Second roman de cette Australienne que je lis après "Love Song". Nous parlons en France de noces d'argent ou d'or, en Australie, c'est plutôt donc "Les noces sauvages". Autre différence, dans cet ouvrage : les témoins ne sont pas du tout souhaités.

Snip est une artiste peintre plutôt bohème, elle change d'homme comme de ville, vivant où le vent la mène. Elle reçoit un jour une lettre de sa grand-mère qui est décédée avec un mot "Traque-le". Elle pense que ce mot concerne son père. L'aventure va durer six mois, et révéler des secrets qui auraient mieux fait de rester cachés. Quittant son travail de serveuse, elle retourne vers son enfance dans la cité aborigène d'Alice, à quatre milles kilomètres de Sidney.

Elle part avec Dave, qui doit l'aider à conduire la camionnette qu'elle vient d'acheter, après une brève aventure entre eux, la séparation est plutôt houleuse. Retrouvant son père, ils sont, suite à un malheureux concours de circonstance obligés de fuir la communauté. Mais un accident de voiture les immobilise au milieu de nulle part, elle se souvient d'une autre cavalcade des années auparavant, où son père lui semblait un fugitif. Snip pourra-t-elle enfin parler à ce père indifférent? Connaîtra-t'elle les circonstances de la séparation de ses parents?

Snip cherche la vérité, sa grand-mère était-elle folle quand elle lui a écrit "Traque-le" en parlant de son père, et en lui offrant une coquette somme d'argent? Il semble qu'elle ignore quelque chose sur le divorce de ses parents, est-ce le moment de l'apprendre? Bud son père, semble avoir perdu tout intérêt pour la vie, on ne lui connaît pas d'aventures féminines, mais maintenant il ne semble plus avoir peur d'être retrouvé.

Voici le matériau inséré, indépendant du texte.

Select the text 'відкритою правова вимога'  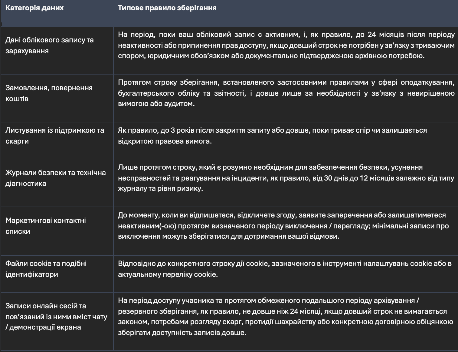click(x=165, y=141)
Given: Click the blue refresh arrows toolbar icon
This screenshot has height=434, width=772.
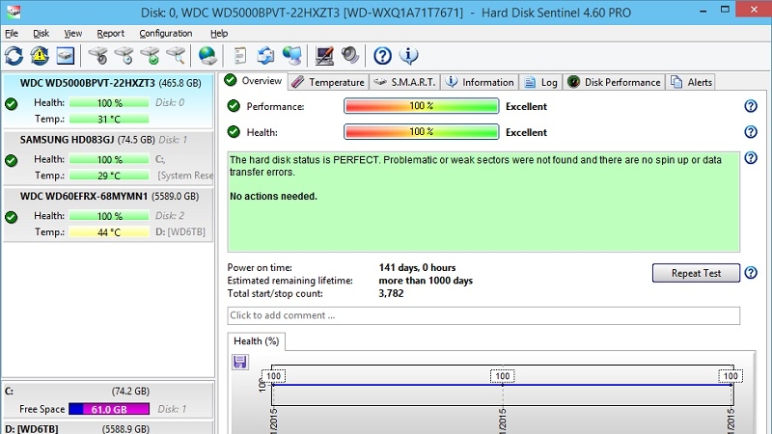Looking at the screenshot, I should 14,56.
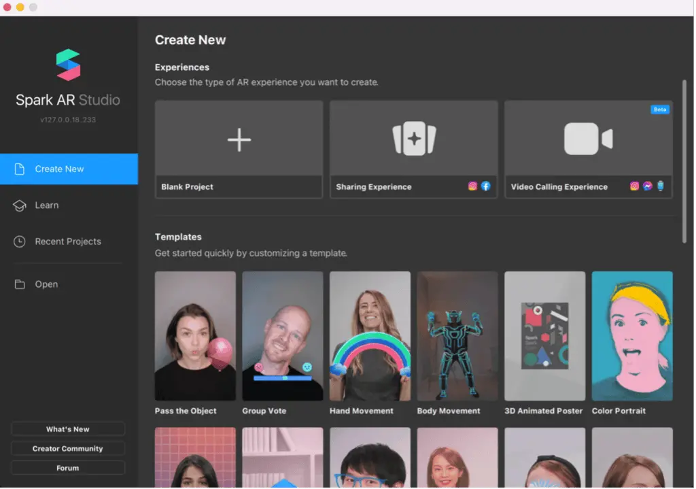Click the graduation cap icon beside Learn

[x=20, y=205]
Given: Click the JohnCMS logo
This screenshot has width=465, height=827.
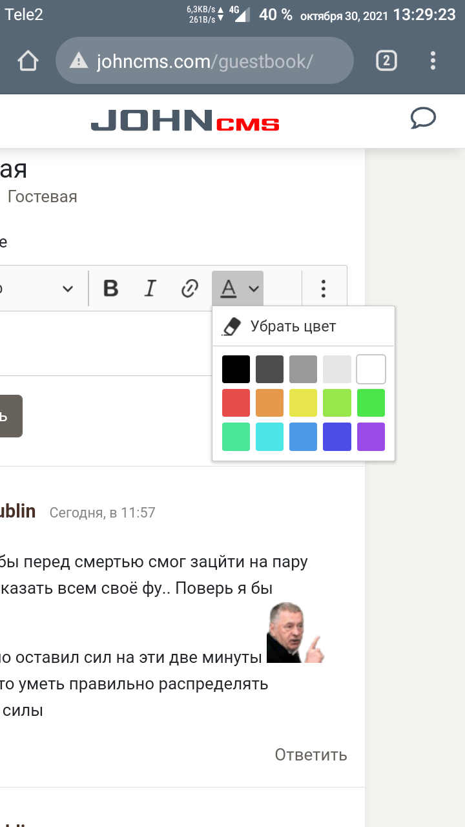Looking at the screenshot, I should click(185, 120).
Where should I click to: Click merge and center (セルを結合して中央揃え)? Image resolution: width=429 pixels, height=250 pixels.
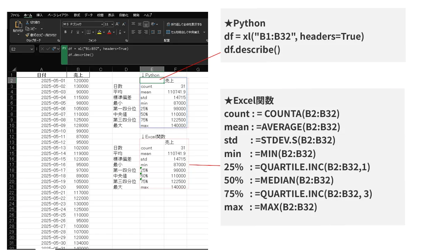point(183,32)
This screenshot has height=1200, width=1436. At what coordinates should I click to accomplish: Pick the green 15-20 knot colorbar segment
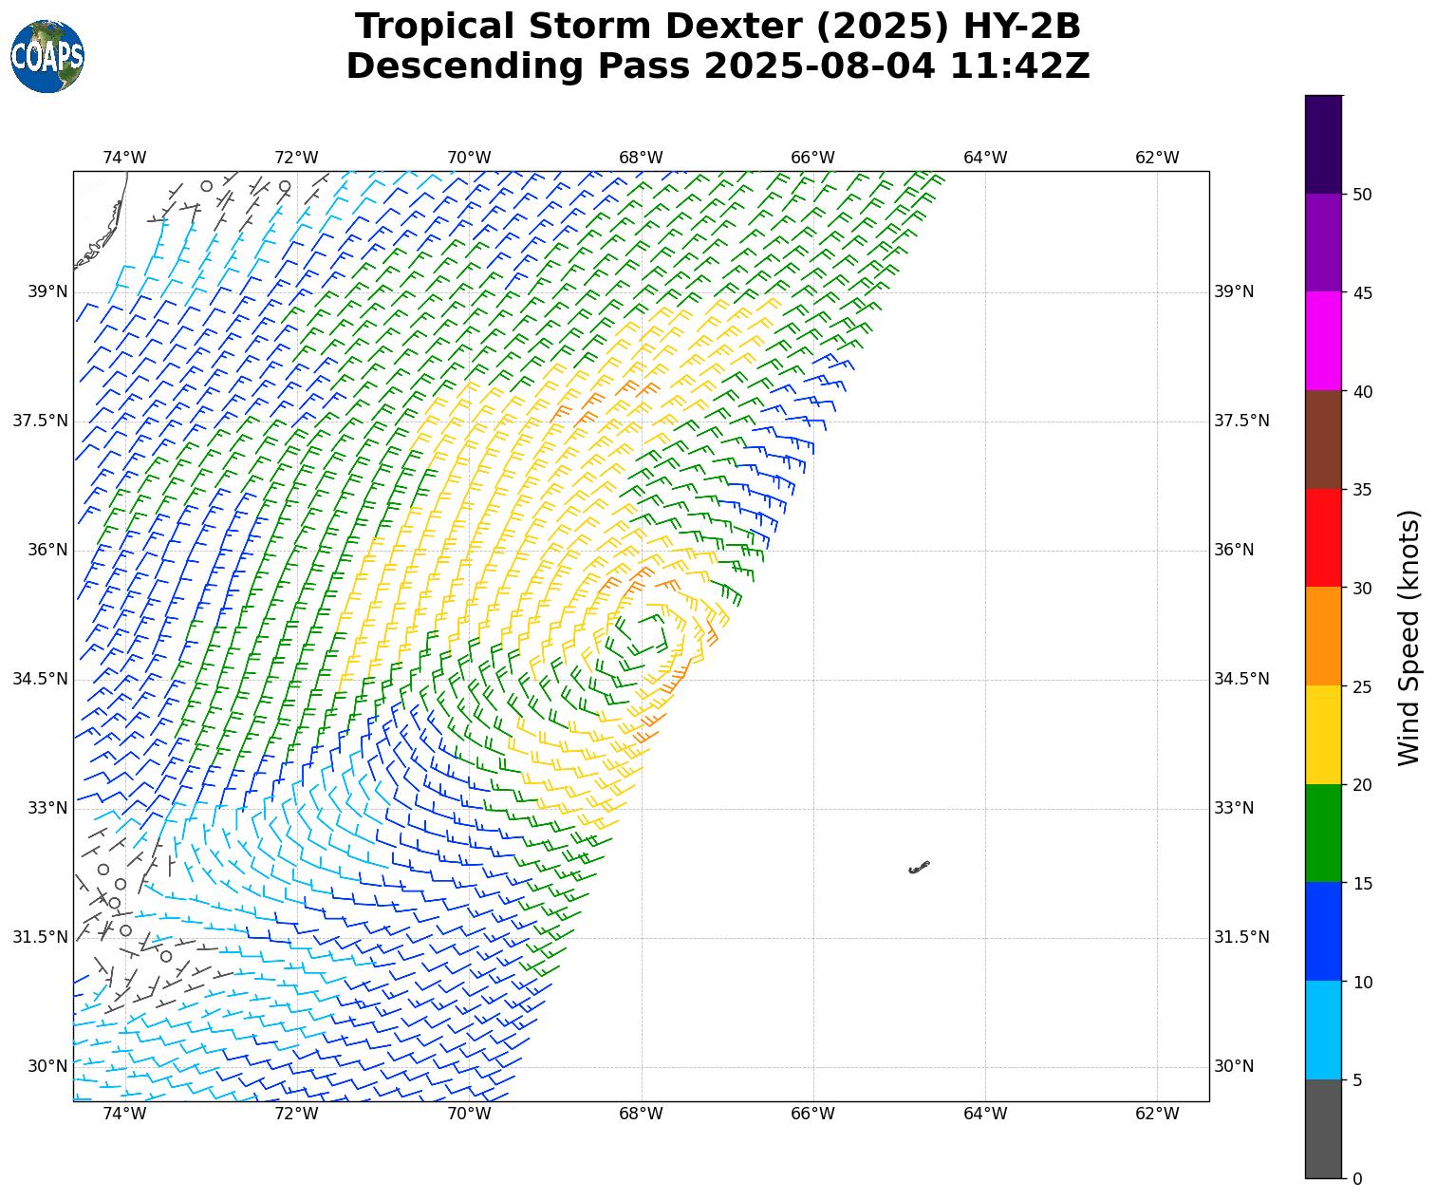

Les relations père fille sont empreintes de retenue et d'incompréhension pour ne pas dire plus. Dave ressemble pour Snip à l'homme idéal, elle souhaite le retrouver mais n'ayant elle-même aucune idée de l'endroit où son père la conduit, les chances lui paraissent bien minces.

De nombreux petits chapitres et des retours en arrière fréquents donnent du rythme au récit, le bush et sa faune sont bien décrits, dans ces contrées sauvages où l'homme et la nature essaient de cohabiter. Là où les hommes eux-mêmes continuent la lutte entre les blancs et les aborigènes. Un roman âpre, dur voire violent, entre ce père et sa fille qui semblent ne pas parler la même langue.

Extraits :

"- Des panneaux : Le Ruisseau du Diable, Le fossé au crâne, la colline de l'homme mort."

"- Tu ne devrais pas essayer de me retrouver, Snip. Il y a des gens qui ne sont pas faits pour qu'on les retrouve."

"- Elle sait que tous ceux qui viennent ici fuient quelque chose."

"- Leurs parents, un amant ou une maîtresse, une épouse des enfants... Le territoire est plein de ces transfuges."

"- Une foutue vie, en somme, tout juste bonne à susciter la pitié."

"- L'étude est la seule chose dont on se repente jamais."

"- La route se dégrade tandis qu'il s'éloigne du monde fréquenté par les blancs."

Note : 3.5/5
(Eireann)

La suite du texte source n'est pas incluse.